In difesa della Regione si è schierata la giornalista Maria Giovanna Maglie, che su Twitter ha attribuito le lamentele di Chiara Ferragni a “depressione post partum”. Poco dopo è arrivata la replica di Fedez.

“Cara Regione Lombardia, avrei evitato di infierire su questa faccenda, ma dopo che un certo tipo di giornalisti che cercano di difendervi a tutti i costi sono arrivati a diagnosticare a mia moglie una depressione post parto, facciamo chiarezza”, osserva il rapper, che ricostruisce nuovamente i fatti al centro della bufera.

“La Regione Lombardia smentisce ciò che ha scritto ieri mia moglie, ovvero che mia nonna sia stata vaccinata esattamente il giorno dopo che mia moglie ha fatto le stories sulla Regione e che le abbiano chiesto: ‘Lei è la nonna di Fedez?‘. La Regione poi sostiene che mia nonna abbia sbagliato a compilare il modulo omettendo il comune di residenza”.

“Purtroppo questa scusa fa acqua da tutte le parti. Sul sito, quando si compila la domanda per il vaccino, il comune di residenza viene messo in automatico. Se questo non bastasse a farvi fare la più grande figura di mer** di tutti i tempi, vi dirò che mia nonna, la domanda per il vaccino la compilò mesi fa e, guarda un po’, fu contattata il giorno dopo che io pubblicai una story dove la Regione si scusava per il ritardo”.
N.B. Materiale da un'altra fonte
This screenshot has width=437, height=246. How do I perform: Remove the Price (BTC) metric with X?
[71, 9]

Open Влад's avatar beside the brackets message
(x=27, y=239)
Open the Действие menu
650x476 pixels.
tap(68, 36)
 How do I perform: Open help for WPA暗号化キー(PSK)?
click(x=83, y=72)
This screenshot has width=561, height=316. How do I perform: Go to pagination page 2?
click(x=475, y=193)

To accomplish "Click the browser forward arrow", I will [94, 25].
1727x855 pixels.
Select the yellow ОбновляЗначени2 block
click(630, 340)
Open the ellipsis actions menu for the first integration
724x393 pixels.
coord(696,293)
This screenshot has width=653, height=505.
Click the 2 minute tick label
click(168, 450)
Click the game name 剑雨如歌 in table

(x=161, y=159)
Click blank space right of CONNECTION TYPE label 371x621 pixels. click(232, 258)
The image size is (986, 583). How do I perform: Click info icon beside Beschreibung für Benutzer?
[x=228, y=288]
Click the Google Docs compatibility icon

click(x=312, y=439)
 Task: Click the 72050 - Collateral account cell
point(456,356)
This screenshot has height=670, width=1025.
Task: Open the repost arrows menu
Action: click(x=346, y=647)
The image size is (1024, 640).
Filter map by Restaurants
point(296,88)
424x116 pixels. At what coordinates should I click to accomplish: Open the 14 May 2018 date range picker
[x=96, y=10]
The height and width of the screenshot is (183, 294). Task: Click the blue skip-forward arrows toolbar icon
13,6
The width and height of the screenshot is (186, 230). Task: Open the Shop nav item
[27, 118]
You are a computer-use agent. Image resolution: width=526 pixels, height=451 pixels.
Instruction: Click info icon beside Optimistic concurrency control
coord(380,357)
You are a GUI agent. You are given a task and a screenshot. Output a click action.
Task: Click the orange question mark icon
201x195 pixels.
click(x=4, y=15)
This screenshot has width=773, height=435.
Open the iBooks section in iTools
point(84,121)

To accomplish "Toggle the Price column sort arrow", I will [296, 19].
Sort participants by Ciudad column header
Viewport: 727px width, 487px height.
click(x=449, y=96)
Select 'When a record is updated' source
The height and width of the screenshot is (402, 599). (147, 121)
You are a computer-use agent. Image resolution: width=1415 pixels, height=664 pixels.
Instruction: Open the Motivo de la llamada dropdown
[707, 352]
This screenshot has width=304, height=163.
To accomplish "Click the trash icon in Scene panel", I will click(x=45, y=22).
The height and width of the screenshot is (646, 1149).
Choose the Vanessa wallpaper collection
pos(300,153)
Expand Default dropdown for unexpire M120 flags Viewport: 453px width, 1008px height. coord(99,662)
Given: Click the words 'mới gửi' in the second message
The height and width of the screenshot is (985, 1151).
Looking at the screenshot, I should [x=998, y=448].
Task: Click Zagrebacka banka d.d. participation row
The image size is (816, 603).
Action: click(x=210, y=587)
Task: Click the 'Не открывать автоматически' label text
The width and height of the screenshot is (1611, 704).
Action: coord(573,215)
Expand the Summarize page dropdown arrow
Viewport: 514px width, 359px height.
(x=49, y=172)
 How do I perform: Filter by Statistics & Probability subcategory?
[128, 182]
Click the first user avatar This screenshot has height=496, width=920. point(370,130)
“Anche lì, il giorno dopo, una strana coincidenza senza favoritismi e preferenze. Mia nonna quel giorno non potè uscire perché inferma a una gamba. Poi si sono dimenticati di lei come hanno fatto con tutti gli altri anziani e il giorno dopo che mia moglie fa una story per lamentarsi della Regione cosa succede? Viene contattata mia nonna per essere vaccinata e le chiedono: ‘Lei è la nonna di Fedez?’. Questa è la modalità Lombardia, cercare di tappare i buchi e mettere a tacere le polemiche in un sistema che fa acqua da tutte le parti”.